Aim: To evaluate safety and clinical outcome of rapid enteral feeding advances in preterm infants
<1500g birthweight (BW).
Methods: In this single-centre retrospective cohort study 293 preterm infants born during 2015-2018 were comparatively analyzed before (n=145) and after (n=148) the implementation of a rapid enteral feeding protocol with daily milk increments of 20-30 mL per kilogram of body weight. Major outcome parameters were focused towards pulmonary morbidities and nutritional variables.

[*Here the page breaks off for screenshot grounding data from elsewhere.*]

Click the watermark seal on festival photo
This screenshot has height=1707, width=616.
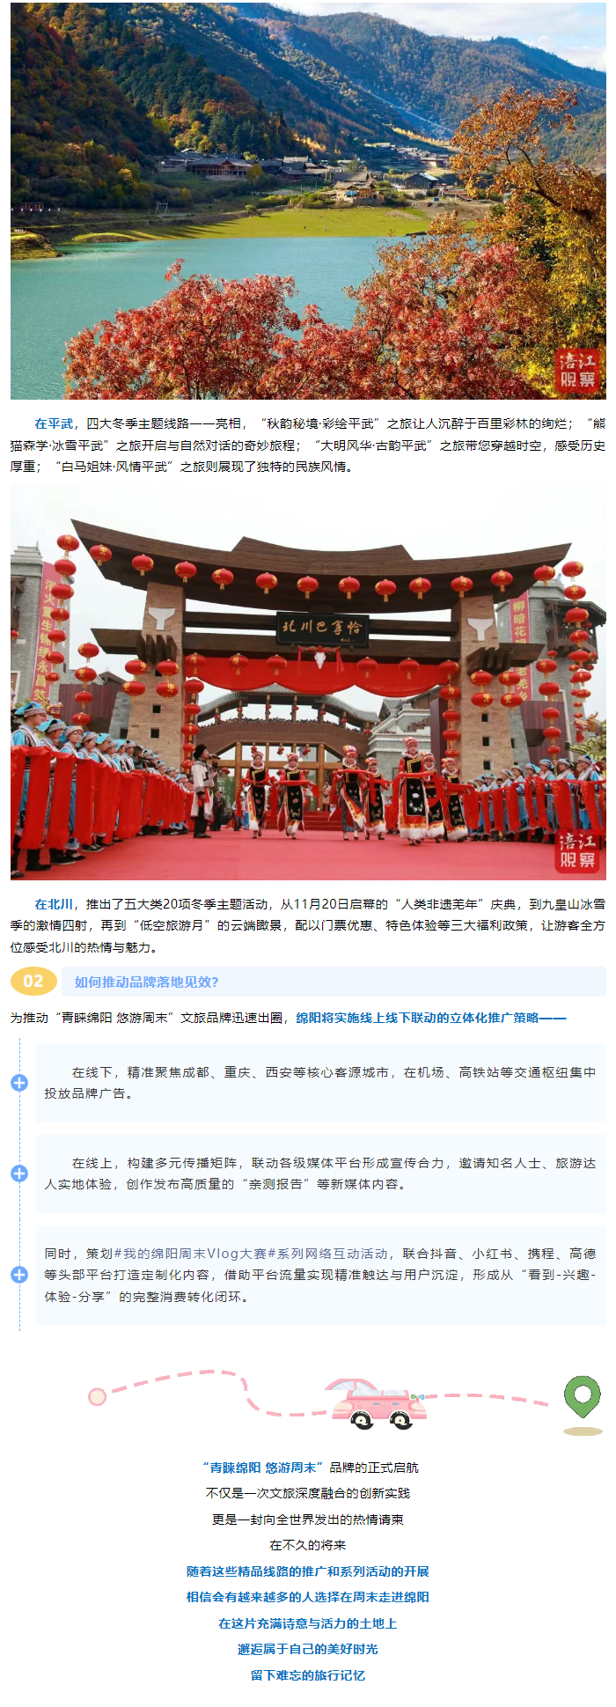point(578,851)
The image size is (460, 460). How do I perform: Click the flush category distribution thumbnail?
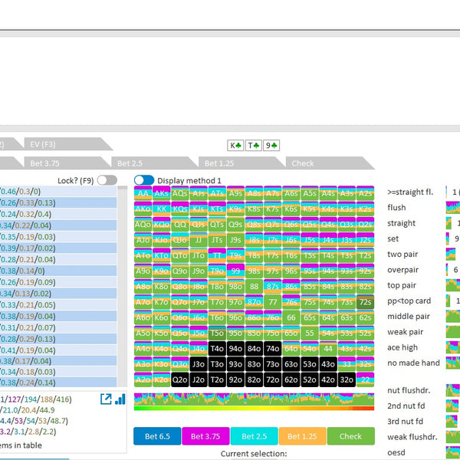452,207
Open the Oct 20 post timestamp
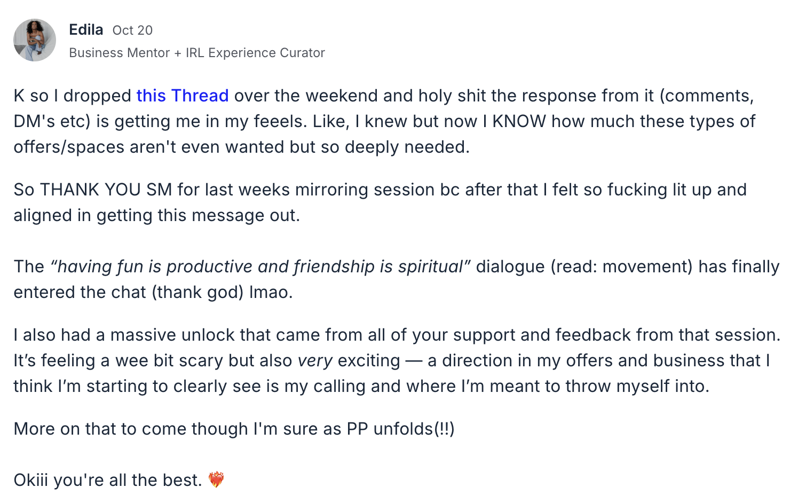 pos(132,30)
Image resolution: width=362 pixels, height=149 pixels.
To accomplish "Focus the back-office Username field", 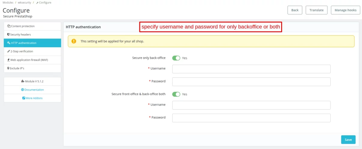I will (251, 69).
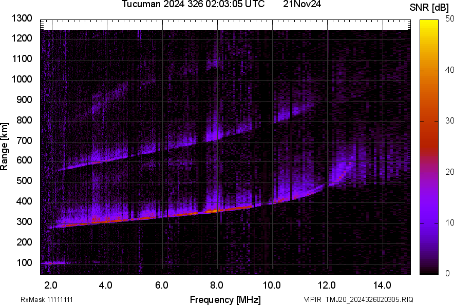
Task: Click the 8.0 tick label on Frequency axis
Action: click(217, 285)
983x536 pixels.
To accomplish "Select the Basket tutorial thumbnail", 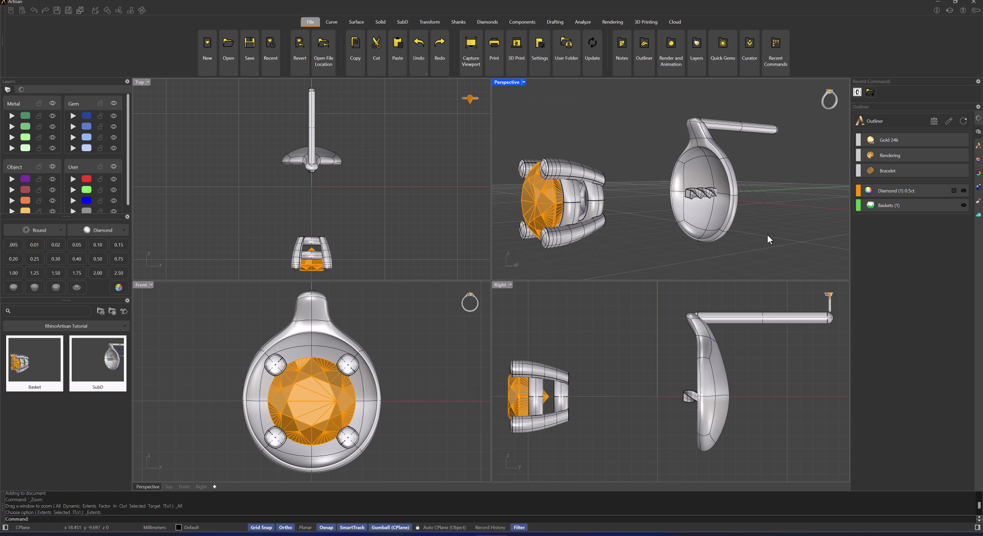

Results: Preterm infants in the rapid feeding advancement group were more successfully stabilized on non-invasive ventilation (p < 0.001) never requiring mechanical ventilation. Duration of respiratory support (0.465) and frequency of bronchopulmonary dysplasia (BPD) (p=0.341) and severe BPD (0.273) did not differ between both groups. Furthermore, patients in the rapid feeding group achieved full
volume feedings faster (p < 0.001), regained BW earlier (p = 0.009) and displayed significantly improved somatic growth at 36 weeks gestational age(p < 0.001). There was no increased risk for further morbidities of prematurity including feeding intolerance, necrotising enterocolitis (NEC) and focal intestinal perforation.
Conclusion: Rapid enteral feeding advancements in preterm infants <1500g BW are safe anddo not impede stabilization on non-invasive ventilation.